Under artistic director and leader Skye McIntosh, the pared back ensemble put on a gorgeous program of four works aimed at showing Haydn’s love of nature.

Although the nicknames The Bird, The Lark and Sunrise didn’t come from the composer and were usually added by the publisher to flog a few more copies, they do nevertheless capture the spirit of these pieces.

Australian Haydn Ensemble’s James Eccles. Photograph supplied

The program was laid out in chronological order so it was The Bird Quartet, the third from the groundbreaking Op 33 set, which got the evening off to a chirpy, hopping and trilling start and the four musicians, playing on period instruments with gut strings, gave a good account of this attractive work.

But the ensemble truly took flight in The Lark – Op. 64 No 5 – which followed. Here the ensemble work seemed more assured, the intonation truer and McIntosh’s flights up the fingerboard in the opening movement were quite spectacular.

Unity was maintained in the less pyrotechnical middle movements with some nice witty touches in the menuetto with its unexpected chord progression, before the harum-scarum hornpipe finale, which was exceptionally good.

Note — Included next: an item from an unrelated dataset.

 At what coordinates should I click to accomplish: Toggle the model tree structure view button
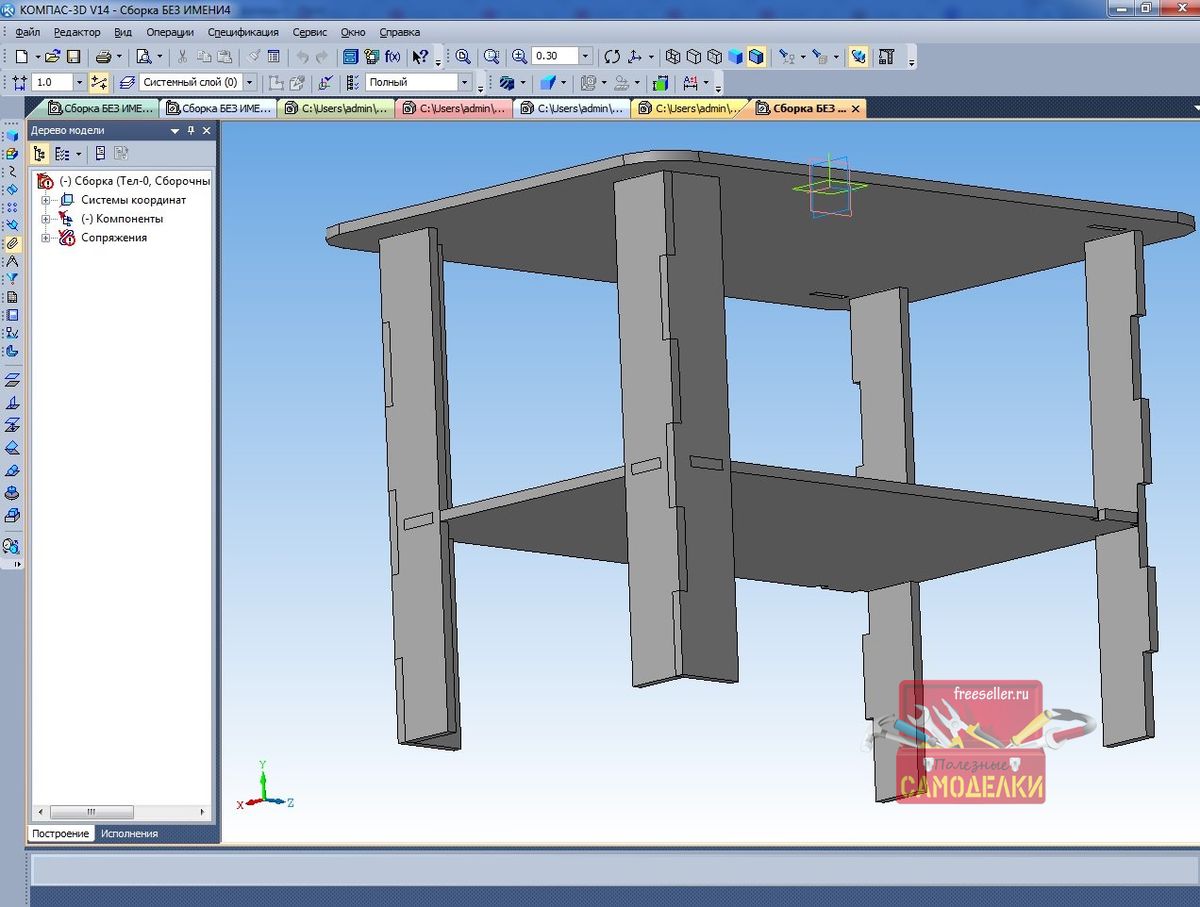click(40, 154)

The second half started with four extracts from The Creation, set as a string quartet anonymously in the 18th century. This was common practice so that large-scale works could be brought easily to domestic audiences.

Opening with the famous orchestral Chaos section and ending with a fugue, this was an interesting curiosity piece that fitted nicely into the program and left the listener in awe of the skill of the arranger.

One of Haydn’s most popular quartets, the Sunrise (Op 76 No 1) brought the evening to a close. Here again McIntosh and her colleagues – violinist Simone Slattery, violist James Eccles and cellist James Bush – were in top form in this highly entertaining curtain raiser to a season which culminates in November with a guest appearance by Midori performing Mozart and Haydn concertos.

Next up the AHE adds a French twist with a program of flute quartets by Mozart and Devienne, a quartet by Hyacinthe Jadin dedicated to Haydn, a string quartet version of Haydn’s Symphony No 87 and a Concert by Rameau to finish.